Building lightweight in memory caches with Google Guava - no more putIfAbsent

July 9, 2012 | 4 min Read

I can’t count the number of times I found myself implementing some sort of cache. In many situations caching is really useful e.g. when the computation of a value is expensive or when loading of resources is involved. I bet you found yourself implementing a cache many times too. Probably you have also used a Java Map for storing the values. One disadvantage of using Maps for caching is that you have to implement the eviction of entries yourself, e.g. to keep the size to a given limit. When you develop for a concurrent environment the task gets more complicated and a simple Map is not sufficient. You need to switch to a thread safe solution, e.g. a ConcurrentHashMap. ConcurrentHashMaps solve the concurrency problem, but the code gets ugly. You have to deal with the fact that keys can be added multiple times from different threads concurrently.

A few months ago I learned about Google Guava’s Caches. I was so impressed by their simplicity that this was the last time I have implemented a cache myself. Let’s see how Guava can help us by taking a look at a simple example, comparing a ConcurrentHashMap based cache with an implementation using Guava Caches. I have created a cache that stores simple String values. The computation of the values is done by the method createRandom. You will notice that just a simple String is created.
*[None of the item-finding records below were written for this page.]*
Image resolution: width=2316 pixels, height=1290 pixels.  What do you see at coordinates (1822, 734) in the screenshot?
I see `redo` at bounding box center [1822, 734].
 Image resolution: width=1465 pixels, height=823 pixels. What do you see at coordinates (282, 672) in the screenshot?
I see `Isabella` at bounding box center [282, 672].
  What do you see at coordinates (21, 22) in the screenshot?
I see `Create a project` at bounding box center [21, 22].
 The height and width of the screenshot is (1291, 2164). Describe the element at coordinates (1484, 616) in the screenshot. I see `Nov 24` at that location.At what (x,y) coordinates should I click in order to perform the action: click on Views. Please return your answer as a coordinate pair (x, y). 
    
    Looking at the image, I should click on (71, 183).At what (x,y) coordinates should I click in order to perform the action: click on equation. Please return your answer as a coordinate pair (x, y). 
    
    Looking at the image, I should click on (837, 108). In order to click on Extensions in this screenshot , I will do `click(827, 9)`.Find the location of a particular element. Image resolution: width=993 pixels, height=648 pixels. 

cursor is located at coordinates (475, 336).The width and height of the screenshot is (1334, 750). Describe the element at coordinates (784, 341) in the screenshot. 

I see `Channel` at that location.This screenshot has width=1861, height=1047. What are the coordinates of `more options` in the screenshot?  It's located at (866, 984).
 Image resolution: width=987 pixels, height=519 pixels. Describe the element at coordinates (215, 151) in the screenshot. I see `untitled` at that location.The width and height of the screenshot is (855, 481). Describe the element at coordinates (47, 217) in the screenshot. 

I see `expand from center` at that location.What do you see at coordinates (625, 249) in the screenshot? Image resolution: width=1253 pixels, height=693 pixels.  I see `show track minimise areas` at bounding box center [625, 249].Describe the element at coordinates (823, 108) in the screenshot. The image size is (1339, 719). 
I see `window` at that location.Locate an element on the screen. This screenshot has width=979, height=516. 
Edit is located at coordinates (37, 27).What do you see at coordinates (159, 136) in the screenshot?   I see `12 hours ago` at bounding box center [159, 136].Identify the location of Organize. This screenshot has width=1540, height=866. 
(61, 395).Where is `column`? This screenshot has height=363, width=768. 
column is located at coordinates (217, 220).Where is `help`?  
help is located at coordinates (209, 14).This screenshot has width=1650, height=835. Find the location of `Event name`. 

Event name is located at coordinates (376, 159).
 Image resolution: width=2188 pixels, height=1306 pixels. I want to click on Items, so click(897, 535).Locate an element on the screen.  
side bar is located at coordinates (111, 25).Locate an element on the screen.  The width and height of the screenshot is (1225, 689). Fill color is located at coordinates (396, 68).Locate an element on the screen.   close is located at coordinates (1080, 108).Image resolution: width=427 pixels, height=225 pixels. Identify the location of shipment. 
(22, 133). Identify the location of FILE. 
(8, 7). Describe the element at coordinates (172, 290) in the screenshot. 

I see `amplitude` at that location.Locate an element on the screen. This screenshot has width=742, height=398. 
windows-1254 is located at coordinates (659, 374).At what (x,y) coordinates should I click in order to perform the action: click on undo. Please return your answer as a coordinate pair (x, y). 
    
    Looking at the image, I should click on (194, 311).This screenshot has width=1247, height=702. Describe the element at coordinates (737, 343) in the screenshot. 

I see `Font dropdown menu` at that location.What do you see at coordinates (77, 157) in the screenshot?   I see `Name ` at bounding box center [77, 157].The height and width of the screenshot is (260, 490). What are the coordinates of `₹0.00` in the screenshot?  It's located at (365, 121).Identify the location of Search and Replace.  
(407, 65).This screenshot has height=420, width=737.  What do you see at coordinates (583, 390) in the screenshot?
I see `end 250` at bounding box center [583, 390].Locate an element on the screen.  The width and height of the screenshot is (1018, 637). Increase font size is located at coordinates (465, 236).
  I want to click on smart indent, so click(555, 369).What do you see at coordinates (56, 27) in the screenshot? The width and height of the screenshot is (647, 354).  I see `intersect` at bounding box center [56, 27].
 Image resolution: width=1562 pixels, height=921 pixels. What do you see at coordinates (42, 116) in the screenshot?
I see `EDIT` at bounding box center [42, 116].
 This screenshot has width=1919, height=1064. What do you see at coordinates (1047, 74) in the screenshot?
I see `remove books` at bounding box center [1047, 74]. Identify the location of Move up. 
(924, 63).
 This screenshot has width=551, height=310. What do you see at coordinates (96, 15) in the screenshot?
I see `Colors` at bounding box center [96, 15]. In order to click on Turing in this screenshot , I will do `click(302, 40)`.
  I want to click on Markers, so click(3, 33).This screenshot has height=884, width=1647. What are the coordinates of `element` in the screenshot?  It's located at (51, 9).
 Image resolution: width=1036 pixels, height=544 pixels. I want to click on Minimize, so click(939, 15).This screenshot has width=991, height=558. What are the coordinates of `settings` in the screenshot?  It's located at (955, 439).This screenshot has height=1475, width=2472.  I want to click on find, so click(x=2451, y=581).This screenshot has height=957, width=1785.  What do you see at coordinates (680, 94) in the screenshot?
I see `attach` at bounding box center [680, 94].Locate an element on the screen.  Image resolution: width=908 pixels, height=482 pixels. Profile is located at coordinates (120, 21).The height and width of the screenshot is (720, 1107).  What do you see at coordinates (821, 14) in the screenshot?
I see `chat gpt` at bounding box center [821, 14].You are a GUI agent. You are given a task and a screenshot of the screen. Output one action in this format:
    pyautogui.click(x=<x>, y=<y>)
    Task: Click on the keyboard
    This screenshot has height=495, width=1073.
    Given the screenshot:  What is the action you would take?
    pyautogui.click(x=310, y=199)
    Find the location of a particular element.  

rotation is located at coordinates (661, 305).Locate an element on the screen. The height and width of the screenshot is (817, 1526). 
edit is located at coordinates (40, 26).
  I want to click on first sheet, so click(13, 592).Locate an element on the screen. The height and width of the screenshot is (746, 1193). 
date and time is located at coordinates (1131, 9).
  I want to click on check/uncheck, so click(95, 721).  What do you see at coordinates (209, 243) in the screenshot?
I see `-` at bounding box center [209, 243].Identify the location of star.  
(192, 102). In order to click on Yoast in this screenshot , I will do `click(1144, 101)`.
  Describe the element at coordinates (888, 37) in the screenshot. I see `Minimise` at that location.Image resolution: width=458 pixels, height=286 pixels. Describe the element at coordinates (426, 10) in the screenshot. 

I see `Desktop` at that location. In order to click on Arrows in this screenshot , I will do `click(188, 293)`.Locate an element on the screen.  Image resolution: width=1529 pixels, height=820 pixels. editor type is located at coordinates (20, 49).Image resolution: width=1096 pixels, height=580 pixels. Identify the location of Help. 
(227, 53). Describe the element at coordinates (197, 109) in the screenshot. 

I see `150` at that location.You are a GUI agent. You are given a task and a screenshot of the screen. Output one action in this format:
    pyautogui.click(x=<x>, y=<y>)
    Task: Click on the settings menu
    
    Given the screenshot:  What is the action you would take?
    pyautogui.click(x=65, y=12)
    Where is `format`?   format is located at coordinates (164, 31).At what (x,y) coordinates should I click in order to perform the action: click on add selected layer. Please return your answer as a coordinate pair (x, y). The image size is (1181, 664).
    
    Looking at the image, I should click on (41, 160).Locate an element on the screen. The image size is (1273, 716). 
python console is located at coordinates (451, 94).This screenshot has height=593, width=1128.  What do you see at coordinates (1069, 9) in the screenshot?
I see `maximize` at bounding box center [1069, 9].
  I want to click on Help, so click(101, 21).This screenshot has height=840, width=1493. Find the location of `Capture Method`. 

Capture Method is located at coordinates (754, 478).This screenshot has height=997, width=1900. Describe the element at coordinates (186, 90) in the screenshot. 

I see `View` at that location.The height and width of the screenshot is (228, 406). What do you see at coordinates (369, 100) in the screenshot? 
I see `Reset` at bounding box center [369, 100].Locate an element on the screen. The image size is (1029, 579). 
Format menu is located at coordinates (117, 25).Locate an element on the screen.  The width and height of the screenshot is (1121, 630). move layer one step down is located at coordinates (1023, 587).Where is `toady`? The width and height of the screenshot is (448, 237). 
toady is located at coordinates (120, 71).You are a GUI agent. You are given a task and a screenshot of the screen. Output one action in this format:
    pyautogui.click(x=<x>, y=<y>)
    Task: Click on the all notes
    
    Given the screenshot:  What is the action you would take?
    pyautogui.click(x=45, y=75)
In a real production environment the content of this method will be some expensive computation… be creative ;)

public class Cache {

  private static final long MAX_SIZE = 100;

  private final ConcurrentHashMap<String, String> map;

  public Cache() {
    map = new ConcurrentHashMap<String, String>();
  }

  public String getEntry( String key ) {
    String result = createChacheEntry( key );
    removeOldestCacheEntryIfNecessary();
    return result;
  }

  private String createChacheEntry( String key ) {
    String result = map.get( key );
    if( result == null ) {
      String putResult = map.putIfAbsent( key, createRandom() );
      if( putResult != null ) {
        result = putResult;
      }
    }
    return result;
  }

  private void removeOldestCacheEntryIfNecessary() {
    if( map.size() > MAX_SIZE ) {
      String keyToDelete = map.keys().nextElement(); // very effective ;)
      map.remove( keyToDelete );
    }
  }

  private String createRandom() {
    return "I'm a random string or resource... Be creative ;)";
  }
}

As you can see this implementation is pretty messy. There are two heavy smelly things from my point of view. The first one is the putIfAbsent usage. All the ugly null checking and reassignment is everything but readable. The second smelly part is the eviction. To keep the size lower than 100 we have to intercept every add operation. The chosen implementation of the eviction strategy is very basic, it’s just to show you which sort of code we have to create when implementing a cache on our own.

The good news is that everything I have described as ugly can be avoided using Guava’s caches.  The example above can be transformed to this:

public class Cache {

  private static final long MAX_SIZE = 100;

  private final LoadingCache<String, String> cache;

  public Cache() {
    cache = CacheBuilder.newBuilder().maximumSize( MAX_SIZE ).build( new CacheLoader<String, String>() {
        @Override
        public String load( String key ) throws Exception {
          return createRandom();
        }
      }
    );
  }

  public String getEntry( String key ) {
    return cache.getUnchecked( key );
  }

  private String createRandom() {
    return "I'm a random string or resource... Be creative ;)";
  }
}

From my point of view the ugly code has now vanished. The thread safe storing and the eviction is all done by Guava’s internal implementation. Also Guava provides a nice API which makes our code much more readable. If you want to understand the caches in detail, the Guava User Guide does a great job.

[ For more tips on clean coding from our blog, see Software Craftsmanship page. | Running a mission-critical system? Keep things running smooth with our Production Support. ]

Caching is a sensitive topic and Guava Caches are not intended to solve all requirements for everyone. The main reasons why I like this little library are its simplicity, the fact I can trust the implementation because it’s heavily tested and that it increases the readability of my code. Feel free to disagree :-) and leave a comment…